# EXCERPT
Sunday, September 30, 2012

The Pre-Election Fraud of the 2012 Venezuelan Presidential Elections

If you you're in power and sure you have the majority of votes in your country, there is no need to rig elections. If you still do, your attempts could only backfire (Unless  of course when you're not satisfied with simply the majority and you need a 2/3 majority in congress to be able to rewrite the constitution, as has happened in the 2011 Nicaragua elections). Hugo Chávez strengthened the electoral system considerably by introducing voting machines, better laws and procedures. Never the less he still succeeded to rig the results of the intensively negotiated  2004 recall referendum. At the time the exit polls already showed that there was a massive electoral fraud going on.  Strong statistical proof according to two different methods (Benford's Law and Cluster Analysis) came available years later, when the National Electoral Council (CNE), foreign observers and OAS countries had already accepted the results.
Chávez rigged the 2010 Venezuelan parliamentary elections by  applying pre-election fraud referred to as gerrymandering as you can read below. Now facing a close finish with Henrique Capriles in the 2012 presidential elections, Chávez' rigging needs to be even more sophisticated than in 2004 and 2010. Check out the rest of this blogpost to find out about these methods.

2012 Presidential Candidates Henrique Capriles and Hugo Chávez

It's obvious to me that Chávez wanted to show the World that Venezuela is able to have free and fair elections under the Chávez administration. The most important reasons are that Chávez is still afraid for some US supported coup (as happened before) and that he wants the World to take his Bolivarian Socialism seriously. So Chávez' aim was to mobilize his own electorate to the max. and divert his strategy to pre-election fraud. It has become very difficult anyway for Chávez to rig the elections results  itself without being caught red handed. He knows that solid well-conducted exit polls will be held and that the elections results will probably be checked instantly against Benford's Law and other statistical tests. The way to go for Chávez is primarily to focus on mobilizing his electorate, which in itself is a good thing. He has done that by further reduction of exclusion of voters living in rural areas in the electoral roll to approx. 3.5% (which was approx. 20% in 1998) and by further increasing the number of voting booths and polling centers  in rural areas and in poor uphill city neighborhoods. The 2012 presidential elections will be held with 38,266 voting booths and 14,055 polling centers. Applying pre-election fraud is another successful strategy, because you can get away with it in most cases. Nicaragua has been a playground for Venezuelan advisers to apply pre-election fraud in the past.

# RECORDED INFORMATION
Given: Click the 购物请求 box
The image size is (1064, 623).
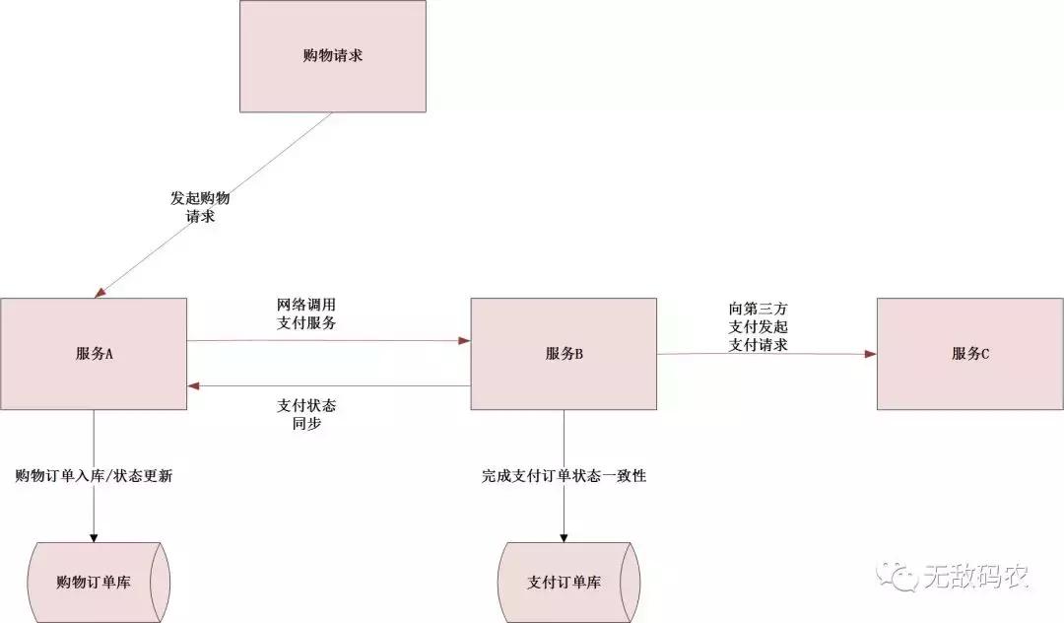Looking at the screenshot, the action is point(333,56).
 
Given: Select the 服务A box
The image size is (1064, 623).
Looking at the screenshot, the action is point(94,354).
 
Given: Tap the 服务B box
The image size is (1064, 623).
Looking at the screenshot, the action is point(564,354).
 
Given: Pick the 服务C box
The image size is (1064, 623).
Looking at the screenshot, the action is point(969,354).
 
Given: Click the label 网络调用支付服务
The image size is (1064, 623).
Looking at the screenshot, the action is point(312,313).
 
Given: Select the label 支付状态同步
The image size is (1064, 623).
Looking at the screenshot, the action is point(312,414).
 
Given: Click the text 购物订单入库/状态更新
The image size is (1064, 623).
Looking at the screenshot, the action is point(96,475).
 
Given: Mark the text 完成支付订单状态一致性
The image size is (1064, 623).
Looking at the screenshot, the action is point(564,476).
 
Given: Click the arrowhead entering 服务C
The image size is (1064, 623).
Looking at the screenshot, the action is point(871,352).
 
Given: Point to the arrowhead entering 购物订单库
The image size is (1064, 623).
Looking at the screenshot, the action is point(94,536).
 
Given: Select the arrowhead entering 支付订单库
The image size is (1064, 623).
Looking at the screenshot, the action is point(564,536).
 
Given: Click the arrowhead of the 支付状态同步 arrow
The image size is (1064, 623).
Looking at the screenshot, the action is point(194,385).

* * *

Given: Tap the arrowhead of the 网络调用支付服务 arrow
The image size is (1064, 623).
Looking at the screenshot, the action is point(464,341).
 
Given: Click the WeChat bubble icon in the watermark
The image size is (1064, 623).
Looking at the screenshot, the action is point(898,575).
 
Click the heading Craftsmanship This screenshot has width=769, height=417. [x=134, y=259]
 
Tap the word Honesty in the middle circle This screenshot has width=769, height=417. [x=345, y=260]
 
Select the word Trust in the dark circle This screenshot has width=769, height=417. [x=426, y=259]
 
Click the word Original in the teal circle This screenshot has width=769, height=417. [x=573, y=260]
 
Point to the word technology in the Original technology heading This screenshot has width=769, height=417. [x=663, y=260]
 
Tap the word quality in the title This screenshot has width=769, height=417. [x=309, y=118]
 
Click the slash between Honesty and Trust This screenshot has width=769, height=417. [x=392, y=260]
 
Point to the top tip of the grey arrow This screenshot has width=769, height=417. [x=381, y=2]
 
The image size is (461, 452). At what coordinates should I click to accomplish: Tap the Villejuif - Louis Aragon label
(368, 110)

* * *

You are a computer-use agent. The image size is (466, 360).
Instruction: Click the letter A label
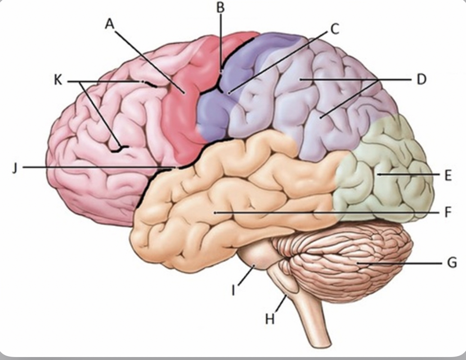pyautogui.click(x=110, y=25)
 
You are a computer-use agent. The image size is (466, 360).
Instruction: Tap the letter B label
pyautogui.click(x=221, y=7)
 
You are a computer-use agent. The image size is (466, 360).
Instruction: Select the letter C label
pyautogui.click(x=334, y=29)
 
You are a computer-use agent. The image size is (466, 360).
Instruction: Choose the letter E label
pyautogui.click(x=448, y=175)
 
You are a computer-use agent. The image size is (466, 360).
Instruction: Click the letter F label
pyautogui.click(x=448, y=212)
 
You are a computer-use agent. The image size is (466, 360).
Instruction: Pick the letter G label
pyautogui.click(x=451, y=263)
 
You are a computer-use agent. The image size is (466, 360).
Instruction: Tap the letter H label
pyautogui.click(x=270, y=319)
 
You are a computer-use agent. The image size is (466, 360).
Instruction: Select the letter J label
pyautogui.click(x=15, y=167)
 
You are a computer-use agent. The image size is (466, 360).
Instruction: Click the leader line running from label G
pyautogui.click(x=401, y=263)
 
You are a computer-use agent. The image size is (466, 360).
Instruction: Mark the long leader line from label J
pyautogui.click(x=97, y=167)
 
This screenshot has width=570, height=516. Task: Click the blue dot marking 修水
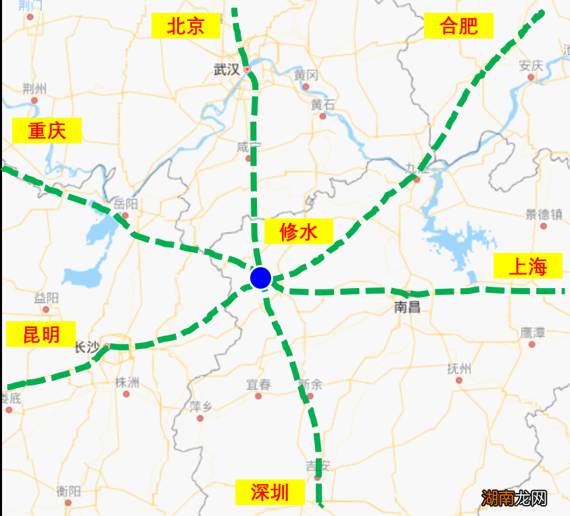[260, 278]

# TASKS TO PERFORM
1 – Print the passage of the Venezuelan election blog post between "Chávez rigged the" and "about these methods.", inclusive.
2 – Which elections or referendums does the Venezuelan election blog post name together with a year? List each one.
The rows come from a different source than the blog post.

# LIST OF SOLUTIONS
1 –
Chávez rigged the 2010 Venezuelan parliamentary elections by  applying pre-election fraud referred to as gerrymandering as you can read below. Now facing a close finish with Henrique Capriles in the 2012 presidential elections, Chávez' rigging needs to be even more sophisticated than in 2004 and 2010. Check out the rest of this blogpost to find out about these methods.

2 –
- 2011 Nicaragua elections
- 2004 recall referendum
- 2010 Venezuelan parliamentary elections
- 2012 Venezuelan presidential elections